Just Awesome,,,, Awesomeeeeeee......


----------



## Sharker (Sep 15, 2013)

Byudzai said:


> SO BEAUTIFUL!! absolute work of art man. this one is certainly your most inspired!


Probably yes


----------



## Mr. P (Feb 1, 2015)

That is incredible. How much time have you put into it?


----------



## Sharker (Sep 15, 2013)

Mr. P said:


> That is incredible. How much time have you put into it?


Oh I dont know exactly, but I started at the beginning of the previous month, but it was interesting process. Some drawbacks with sworn words and many happy moments .


----------



## quarterinmynose (Jan 21, 2012)

Very beautiful. Outstanding work.


----------



## d3moncow (Aug 29, 2014)

Its mind-blowing! Unbelievably beautifulike lamination and shaping. I don't know how you do it.


----------



## Rayshot (Feb 1, 2010)

Seriously, wonderful.


----------



## jazz (May 15, 2012)

beautiful work!

jazz


----------



## Sharker (Sep 15, 2013)

d3moncow said:


> Its mind-blowing! Unbelievably beautifulike lamination and shaping. I don't know how you do it.


piece by piece


----------



## leon13 (Oct 4, 2012)

That is so beauty full can't stop looking at it 
So well made and the brass knob WOW 
So cool


----------



## Barky Bow (Jun 14, 2014)

WOW!!!!!

That is just..........WOW!!!!!

:drool: :drool:


----------



## oldmiser (Jan 22, 2014)

Mercy what a master piece you have made..Look great in a glass show case..Colours are eye poppin...

~AKAOldmiser


----------



## Flatband (Dec 18, 2009)

SHARKER!!!! My man, that one should be framed!!!! Awesome!!!!


----------



## flipgun (Nov 14, 2012)

Would shake your hand if I could reach it.


----------



## Chuck Daehler (Mar 17, 2015)

Another jeweler of slingshots! I don't think you could have included more laminations that that. An incredible example and a top notch glimmering star of the slingshot artistry that is on this forum. This ought to get SS of the month.

That little bit of brass is pure class.


----------



## Bob Fionda (Apr 6, 2011)

A wonderful frame, complex piece of functional art! :bowdown:


----------



## Piney Creek (Jun 18, 2015)

Bob Fionda said:


> A wonderful frame, complex piece of functional art! :bowdown:


Yes, a true work of art. Not only can it be used and enjoyed but also emotionaly appreciated. Regards, Piney Creek


----------



## Volp (Aug 25, 2014)

I would like to say something but i can't find the right words to describe such beauty!

Great job Sharker

Volp


----------



## Barky Bow (Jun 14, 2014)

I have come back to this post over and over again. Every time I see something new and exciting. You are a magician who makes magic of wood and brass. 
Absolutely beautiful.


----------



## E.G. (Mar 27, 2014)

Masterpiece mr.Sharker! :bowdown: :wave:


----------



## Sharker (Sep 15, 2013)

Flatband said:


> SHARKER!!!! My man, that one should be framed!!!! Awesome!!!!

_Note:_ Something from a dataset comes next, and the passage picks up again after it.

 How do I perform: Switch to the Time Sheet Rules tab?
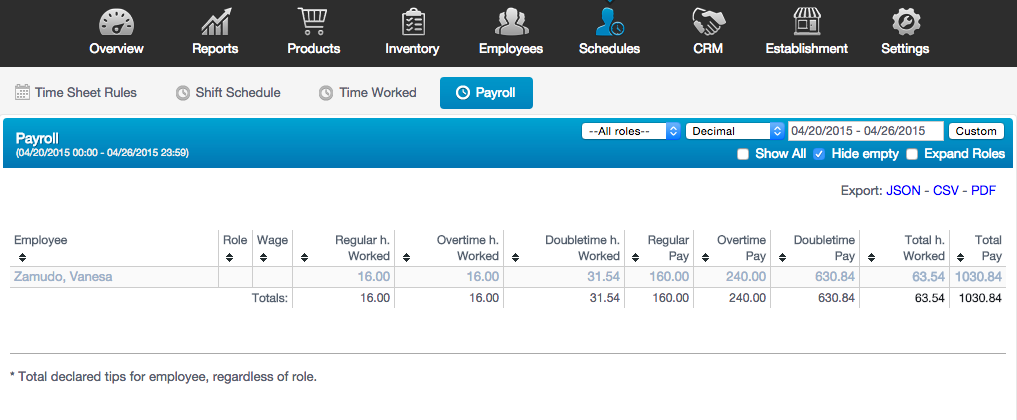point(76,93)

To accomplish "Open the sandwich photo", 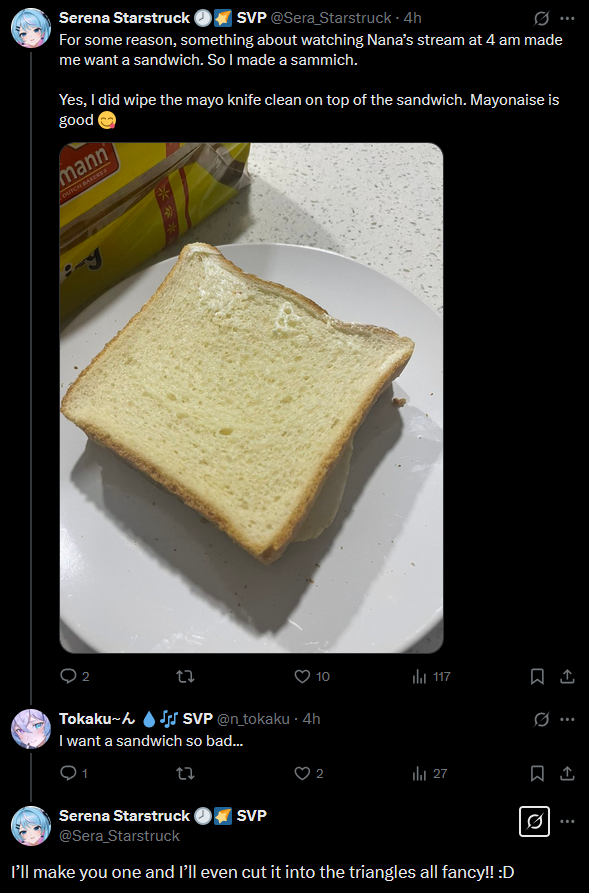I will click(x=251, y=398).
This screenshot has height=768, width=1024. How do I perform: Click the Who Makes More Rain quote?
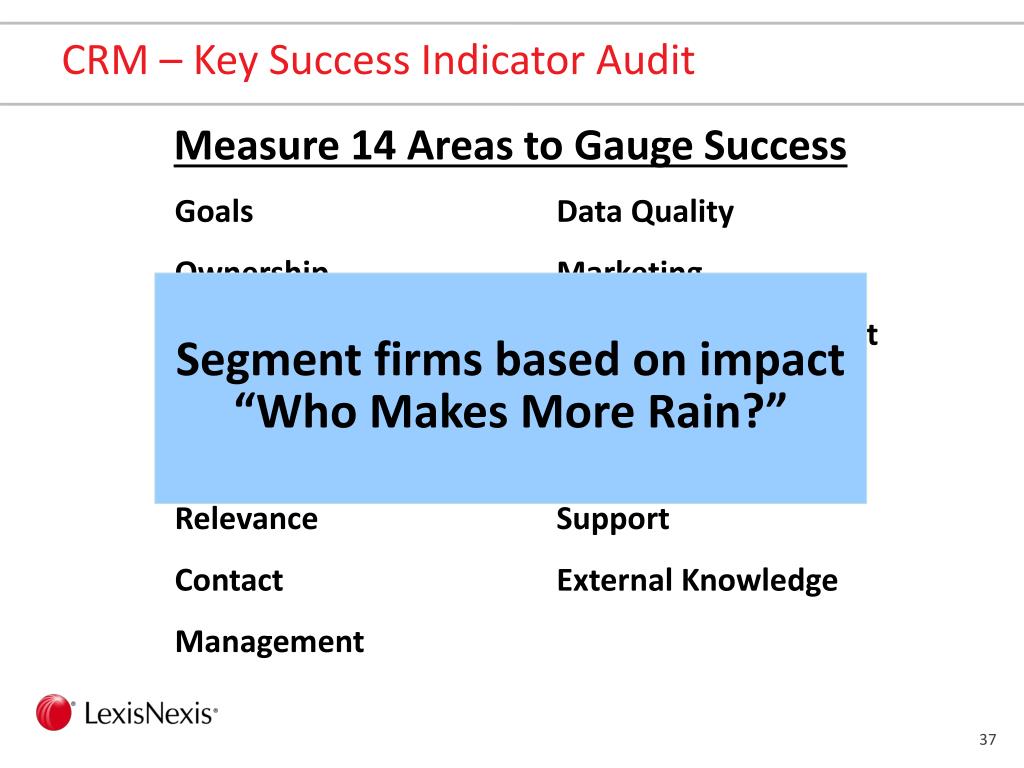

Yes I build little stand for this, and then the kit is ready for owner, who want show it own house quests . Probably he never shoot whit that slingshot, I dont know it is bad or good.


----------



## Arnisador78 (Apr 10, 2013)

That belongs in a show room or an art gallery.


----------



## carboncopy (Jan 14, 2014)

Incredible shooter!

All these different kinds of material you used, simply stunning!


----------



## Can-Opener (May 11, 2013)

Awesome!


----------



## truthornothing (May 18, 2015)

That is truly beautiful. I don 't have words


----------



## NaturalFork (Jan 21, 2010)

So freaking cool.


----------



## Lacumo (Aug 18, 2013)

That's a genuine masterpiece. I never thought anybody else would ever build Moorhammer style frames at the level of artistry that AnTrAxX used to regularly show us, but I have to admit you've done it. Congratulations on a beautiful work of art and on having entered into the thinly-populated ranks of master class artistic frame builders.


----------



## Ammo (Mar 31, 2015)

Hi Sharker!

Outstanding Work! I love the Brass/horn part!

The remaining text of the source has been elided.